Candidates: MSA Special Election 2023

Standing for: Vice Program Chair

    • Name: Scott Challener
    • Candidate Statement:
      Scott Challener Assistant Professor, English and Foreign Languages, Hampton University After graduating from Rutgers, I worked for two years at William & Mary as a Visiting Assistant Professor of American Studies and English. I currently serve as acting Chair of the Department of English and Foreign Languages at Hampton University. In both positions, I've helped to plan a range of events, including visiting talks with scholars and poet-scholars and events featuring celebrated actors. At W&M, I collaborated with graduate workers to expand the Union and served as a faculty lead on a university-wide initiative to diversify the curriculum.

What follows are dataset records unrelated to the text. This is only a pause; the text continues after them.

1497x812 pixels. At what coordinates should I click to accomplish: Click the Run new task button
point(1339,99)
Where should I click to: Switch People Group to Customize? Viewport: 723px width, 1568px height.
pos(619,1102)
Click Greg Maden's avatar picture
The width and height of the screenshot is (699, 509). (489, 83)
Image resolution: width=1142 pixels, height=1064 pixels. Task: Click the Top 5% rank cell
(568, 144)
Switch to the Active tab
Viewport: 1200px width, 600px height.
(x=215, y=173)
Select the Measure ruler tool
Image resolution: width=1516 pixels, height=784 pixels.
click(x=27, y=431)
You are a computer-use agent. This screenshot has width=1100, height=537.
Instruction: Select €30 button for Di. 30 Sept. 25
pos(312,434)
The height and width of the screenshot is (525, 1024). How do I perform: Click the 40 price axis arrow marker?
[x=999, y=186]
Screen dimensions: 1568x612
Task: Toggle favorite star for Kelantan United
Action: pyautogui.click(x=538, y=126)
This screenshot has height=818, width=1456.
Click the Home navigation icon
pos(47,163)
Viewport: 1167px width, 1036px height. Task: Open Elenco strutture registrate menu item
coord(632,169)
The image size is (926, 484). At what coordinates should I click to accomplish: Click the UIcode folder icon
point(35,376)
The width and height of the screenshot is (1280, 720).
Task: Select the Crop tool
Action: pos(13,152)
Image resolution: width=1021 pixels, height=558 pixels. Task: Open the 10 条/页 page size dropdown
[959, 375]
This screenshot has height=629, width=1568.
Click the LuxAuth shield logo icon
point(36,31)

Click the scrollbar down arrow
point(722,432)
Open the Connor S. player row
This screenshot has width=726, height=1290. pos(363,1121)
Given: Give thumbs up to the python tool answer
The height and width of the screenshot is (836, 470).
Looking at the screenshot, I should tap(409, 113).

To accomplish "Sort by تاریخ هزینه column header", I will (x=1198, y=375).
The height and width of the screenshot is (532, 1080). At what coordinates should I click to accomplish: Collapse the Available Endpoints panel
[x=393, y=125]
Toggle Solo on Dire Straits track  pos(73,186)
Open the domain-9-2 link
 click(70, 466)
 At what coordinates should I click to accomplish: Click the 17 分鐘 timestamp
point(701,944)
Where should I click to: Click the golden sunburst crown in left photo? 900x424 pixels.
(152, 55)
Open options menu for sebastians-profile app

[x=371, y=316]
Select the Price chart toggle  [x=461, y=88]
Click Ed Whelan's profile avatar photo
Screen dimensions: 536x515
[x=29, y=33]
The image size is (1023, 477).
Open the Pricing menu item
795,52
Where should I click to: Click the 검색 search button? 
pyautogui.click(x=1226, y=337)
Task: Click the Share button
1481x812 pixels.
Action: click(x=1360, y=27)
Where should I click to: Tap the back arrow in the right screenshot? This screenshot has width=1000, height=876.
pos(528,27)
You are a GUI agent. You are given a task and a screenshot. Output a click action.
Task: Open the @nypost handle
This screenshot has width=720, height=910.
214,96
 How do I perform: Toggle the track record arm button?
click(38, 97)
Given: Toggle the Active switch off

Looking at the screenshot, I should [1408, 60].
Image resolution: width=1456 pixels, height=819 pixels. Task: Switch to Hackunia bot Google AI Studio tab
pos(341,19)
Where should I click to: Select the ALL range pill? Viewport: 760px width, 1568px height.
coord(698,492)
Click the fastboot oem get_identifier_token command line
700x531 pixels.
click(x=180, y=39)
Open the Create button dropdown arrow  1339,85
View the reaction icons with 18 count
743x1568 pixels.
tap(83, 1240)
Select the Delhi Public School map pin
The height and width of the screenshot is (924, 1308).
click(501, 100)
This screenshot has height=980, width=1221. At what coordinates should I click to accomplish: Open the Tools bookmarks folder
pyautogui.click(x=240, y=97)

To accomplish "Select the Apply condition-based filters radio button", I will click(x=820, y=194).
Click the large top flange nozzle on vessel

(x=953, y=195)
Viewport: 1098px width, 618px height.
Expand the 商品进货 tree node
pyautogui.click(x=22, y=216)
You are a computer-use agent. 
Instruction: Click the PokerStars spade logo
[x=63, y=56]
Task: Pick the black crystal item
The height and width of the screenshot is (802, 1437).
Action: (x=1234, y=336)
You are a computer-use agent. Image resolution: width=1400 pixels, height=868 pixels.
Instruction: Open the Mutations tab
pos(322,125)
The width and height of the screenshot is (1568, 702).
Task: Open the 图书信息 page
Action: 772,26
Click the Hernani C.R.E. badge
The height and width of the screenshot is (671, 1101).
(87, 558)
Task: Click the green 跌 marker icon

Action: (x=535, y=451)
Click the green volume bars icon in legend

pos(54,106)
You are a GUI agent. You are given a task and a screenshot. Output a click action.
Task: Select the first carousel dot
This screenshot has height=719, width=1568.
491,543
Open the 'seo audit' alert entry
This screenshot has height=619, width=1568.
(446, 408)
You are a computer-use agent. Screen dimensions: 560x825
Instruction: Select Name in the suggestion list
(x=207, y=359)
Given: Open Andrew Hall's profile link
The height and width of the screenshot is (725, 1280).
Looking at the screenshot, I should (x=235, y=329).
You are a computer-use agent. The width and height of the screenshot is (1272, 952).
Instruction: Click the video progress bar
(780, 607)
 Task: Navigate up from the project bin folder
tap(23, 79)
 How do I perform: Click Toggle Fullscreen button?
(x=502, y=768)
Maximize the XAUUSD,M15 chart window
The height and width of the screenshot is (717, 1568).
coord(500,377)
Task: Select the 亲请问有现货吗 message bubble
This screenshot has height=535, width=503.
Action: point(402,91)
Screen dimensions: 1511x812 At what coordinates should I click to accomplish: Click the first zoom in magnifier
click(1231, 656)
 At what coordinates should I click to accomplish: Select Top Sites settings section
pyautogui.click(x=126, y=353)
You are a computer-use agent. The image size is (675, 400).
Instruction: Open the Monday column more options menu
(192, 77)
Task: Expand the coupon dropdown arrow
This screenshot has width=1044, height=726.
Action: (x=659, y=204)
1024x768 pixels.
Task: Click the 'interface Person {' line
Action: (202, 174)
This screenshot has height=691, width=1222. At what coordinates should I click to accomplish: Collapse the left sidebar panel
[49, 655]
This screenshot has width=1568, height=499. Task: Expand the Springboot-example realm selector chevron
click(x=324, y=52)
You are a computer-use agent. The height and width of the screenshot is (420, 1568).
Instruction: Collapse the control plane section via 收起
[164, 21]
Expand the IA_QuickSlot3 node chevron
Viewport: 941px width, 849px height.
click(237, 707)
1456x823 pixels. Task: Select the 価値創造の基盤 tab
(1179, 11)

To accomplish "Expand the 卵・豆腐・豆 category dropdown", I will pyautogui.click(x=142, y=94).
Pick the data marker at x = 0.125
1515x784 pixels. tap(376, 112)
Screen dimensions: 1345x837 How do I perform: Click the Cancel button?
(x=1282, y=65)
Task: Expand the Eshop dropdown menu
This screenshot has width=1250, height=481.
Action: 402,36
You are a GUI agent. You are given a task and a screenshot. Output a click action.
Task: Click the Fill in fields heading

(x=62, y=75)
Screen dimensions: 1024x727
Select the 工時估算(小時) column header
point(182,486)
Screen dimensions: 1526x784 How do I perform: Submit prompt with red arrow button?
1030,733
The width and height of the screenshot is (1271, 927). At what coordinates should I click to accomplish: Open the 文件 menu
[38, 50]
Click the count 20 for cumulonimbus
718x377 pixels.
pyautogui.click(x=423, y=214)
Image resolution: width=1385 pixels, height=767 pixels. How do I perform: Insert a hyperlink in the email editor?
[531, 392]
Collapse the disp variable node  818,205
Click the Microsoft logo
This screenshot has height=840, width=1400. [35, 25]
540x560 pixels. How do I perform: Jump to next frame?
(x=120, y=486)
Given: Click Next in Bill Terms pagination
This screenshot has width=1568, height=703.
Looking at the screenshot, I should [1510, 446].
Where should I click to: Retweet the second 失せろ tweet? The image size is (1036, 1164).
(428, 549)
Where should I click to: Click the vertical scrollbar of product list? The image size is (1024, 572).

I also collaborated with librarians to build the University's first Latinx Special Collection. At Hampton, I serve as managing editor of the Hampton Renaissance, a student-run journal of the arts. I've participated in the MSA annual conference on-and-off again since 2012. My scholarly work on modernism ranges from writing on Oliverio Girondo, Langston Hughes, and Jack Spicer to forthcoming work on teaching the Mexican Revolution in the American Lit survey and Wallace Stevens and racemaking. I am a 2023 Virginia Humanities HBCU Scholars Fellow. I value openness and curiosity. All together, I think my experiences will make me an effective Vice Program Chair. You can learn more about my work here https://hcommons.org/members/schallen/ and follow me on Twitter @ScottChallener.
    • Name: Matthew Levay
    • Candidate Statement:
      Matthew Levay Associate Professor of English, Idaho State University MSA Chicago (2005) was my first conference, and the organization has been my intellectual home ever since. Given my position at a rural, regional public university, I know how vital the annual conference is for fostering community in challenging and isolating times. I would be honored to serve as the Vice Program Chair, and to help make the conference as inclusive, accessible, safe, and invigorating an experience as it can be, particularly for scholars from underrepresented groups. In recent years I’ve worked to shepherd modernist scholarship toward publication; I am Co-Editor of the Journal of Modern Periodical Studies, and I sit on the PMLA Advisory Committee. I am also committed to supporting graduate students, both locally (as my department’s DGS, I host a virtual roundtable series on professionalization and access-oriented institutions) and beyond (I led a workshop on “Reimagining the Dissertation” at the MLA Virtual Summit on the Future of Doctoral Education). My research centers on modernism and popular forms (genre fiction, comics, periodicals), and I am committed to an annual conference that is: fundamentally interdisciplinary; deeply engaged with scholarship on race, gender, sexuality, class, and disability; and dedicated to access and representation for modernists in diverse positions across the globe. Website matthewlevay.com Representative Publications “Little Tommy Lost and the Anachronistic Comic,” in Comics and Modernism: History, Form, and Culture, ed. Jonathan Najarian (University Press of Mississippi, scheduled for publication in January 2024) “Modernism in Comics,” essay cluster edited for Modernism/modernity Print Plus (scheduled for publication in Summer/Fall 2023) Violent Minds: Modernism and the Criminal (Cambridge University Press, 2019) “Modernism’s Opposite: John Galsworthy and the Novel Series,” Modernism/modernity 26.3 (September 2019): 543-562
    • Name: Ella Ophir
    • Candidate Statement:
      Ella Ophir Associate Professor, Department of English, University of Saskatchewan I have been a member of the MSA since 1999, have attended ten of the conferences, and have organized two panels, one seminar, and one roundtable. I have a good sense of the Association’s history and culture, at least from the perspective of a regular conference-goer and reader of Modernism/modernity and M/m Print Plus. I have some experience (though it has been a while) serving on local organizing committees for conferences hosted at the University of Saskatchewan, one in 2008 (on orality and writing) and, in 2012, the International Conference on Virginia Woolf. Duties for both included vetting submissions and organizing panels, as well as logistics and coordination. Major administrative experience includes serving as Chair of my department’s Undergraduate Committee since July 2019 (my term concludes at the end of June 2024), and as member, then Chair, of the College of Arts & Science Academic Programs Committee (BA, BFA, BMus), which reviews all proposals for new courses and programs, and program changes, for those three degree types. I would be pleased to make a more direct contribution to the organization and conference that has been so central to my writing and teaching, as major source of connections, ideas, and inspiration over the years. I will be on sabbatical July to December 2024, so the timing is right too, for what would be my first conference as Program Chair.